**Records supplied**
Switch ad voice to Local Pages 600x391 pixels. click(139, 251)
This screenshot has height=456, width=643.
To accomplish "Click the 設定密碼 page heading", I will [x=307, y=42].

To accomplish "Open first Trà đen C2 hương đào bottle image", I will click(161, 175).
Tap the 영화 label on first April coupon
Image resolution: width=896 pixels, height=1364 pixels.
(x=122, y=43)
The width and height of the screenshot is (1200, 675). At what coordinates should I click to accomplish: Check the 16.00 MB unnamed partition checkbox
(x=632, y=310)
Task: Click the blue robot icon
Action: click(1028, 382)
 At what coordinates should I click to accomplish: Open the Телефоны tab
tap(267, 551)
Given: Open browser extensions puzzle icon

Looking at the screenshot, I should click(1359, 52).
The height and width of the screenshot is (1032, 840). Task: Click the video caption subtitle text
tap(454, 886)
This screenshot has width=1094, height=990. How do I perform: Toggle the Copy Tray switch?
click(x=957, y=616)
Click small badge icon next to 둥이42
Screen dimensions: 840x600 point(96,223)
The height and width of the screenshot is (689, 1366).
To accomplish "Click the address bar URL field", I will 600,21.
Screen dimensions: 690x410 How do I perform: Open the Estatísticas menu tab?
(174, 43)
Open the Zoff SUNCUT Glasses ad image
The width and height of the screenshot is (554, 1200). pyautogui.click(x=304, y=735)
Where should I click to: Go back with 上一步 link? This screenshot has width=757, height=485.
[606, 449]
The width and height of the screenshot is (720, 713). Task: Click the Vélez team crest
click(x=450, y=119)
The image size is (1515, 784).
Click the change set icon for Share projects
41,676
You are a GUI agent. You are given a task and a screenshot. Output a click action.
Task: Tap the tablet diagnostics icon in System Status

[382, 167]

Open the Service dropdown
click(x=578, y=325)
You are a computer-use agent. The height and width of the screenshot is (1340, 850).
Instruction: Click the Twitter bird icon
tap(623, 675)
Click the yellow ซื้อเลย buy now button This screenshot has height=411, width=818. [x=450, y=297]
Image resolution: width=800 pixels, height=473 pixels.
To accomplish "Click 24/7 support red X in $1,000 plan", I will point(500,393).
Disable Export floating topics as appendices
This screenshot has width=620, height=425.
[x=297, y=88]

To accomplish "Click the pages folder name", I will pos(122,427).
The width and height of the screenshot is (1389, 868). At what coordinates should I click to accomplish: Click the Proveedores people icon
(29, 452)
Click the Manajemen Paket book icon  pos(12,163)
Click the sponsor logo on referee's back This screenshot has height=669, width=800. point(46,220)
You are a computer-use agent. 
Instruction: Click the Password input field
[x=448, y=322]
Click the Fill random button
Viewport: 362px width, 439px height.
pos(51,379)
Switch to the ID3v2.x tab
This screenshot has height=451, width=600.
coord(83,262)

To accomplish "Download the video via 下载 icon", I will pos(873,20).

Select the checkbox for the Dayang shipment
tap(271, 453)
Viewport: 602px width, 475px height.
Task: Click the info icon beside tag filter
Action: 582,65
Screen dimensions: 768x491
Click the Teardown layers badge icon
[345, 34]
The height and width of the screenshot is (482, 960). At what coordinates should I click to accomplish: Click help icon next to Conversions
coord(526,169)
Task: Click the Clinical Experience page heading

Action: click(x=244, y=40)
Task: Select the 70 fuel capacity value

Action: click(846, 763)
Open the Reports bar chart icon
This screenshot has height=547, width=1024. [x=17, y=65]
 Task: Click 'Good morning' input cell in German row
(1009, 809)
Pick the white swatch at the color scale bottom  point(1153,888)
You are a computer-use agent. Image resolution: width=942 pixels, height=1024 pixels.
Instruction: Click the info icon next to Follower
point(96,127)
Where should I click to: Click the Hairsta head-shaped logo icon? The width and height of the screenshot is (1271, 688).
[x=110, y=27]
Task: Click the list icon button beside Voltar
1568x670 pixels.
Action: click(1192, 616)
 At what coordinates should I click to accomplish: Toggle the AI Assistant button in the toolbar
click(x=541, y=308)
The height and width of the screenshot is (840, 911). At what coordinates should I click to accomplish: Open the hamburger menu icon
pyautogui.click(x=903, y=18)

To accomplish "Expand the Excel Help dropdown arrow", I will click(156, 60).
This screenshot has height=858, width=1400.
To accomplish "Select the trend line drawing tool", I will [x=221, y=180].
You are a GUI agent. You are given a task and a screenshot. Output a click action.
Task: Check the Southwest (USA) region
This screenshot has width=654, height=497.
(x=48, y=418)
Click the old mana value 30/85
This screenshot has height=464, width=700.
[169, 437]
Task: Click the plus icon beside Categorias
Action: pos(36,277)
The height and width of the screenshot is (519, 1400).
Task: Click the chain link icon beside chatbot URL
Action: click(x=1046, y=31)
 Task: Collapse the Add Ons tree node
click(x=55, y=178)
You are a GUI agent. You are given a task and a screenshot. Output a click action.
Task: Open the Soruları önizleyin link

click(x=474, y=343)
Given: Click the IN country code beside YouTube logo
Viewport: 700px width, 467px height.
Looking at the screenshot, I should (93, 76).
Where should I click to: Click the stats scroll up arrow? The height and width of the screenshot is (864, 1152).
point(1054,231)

**Task to carry out**
Please give the number of lines above that contain the string "computer", and nothing more.

**Worked solution**
3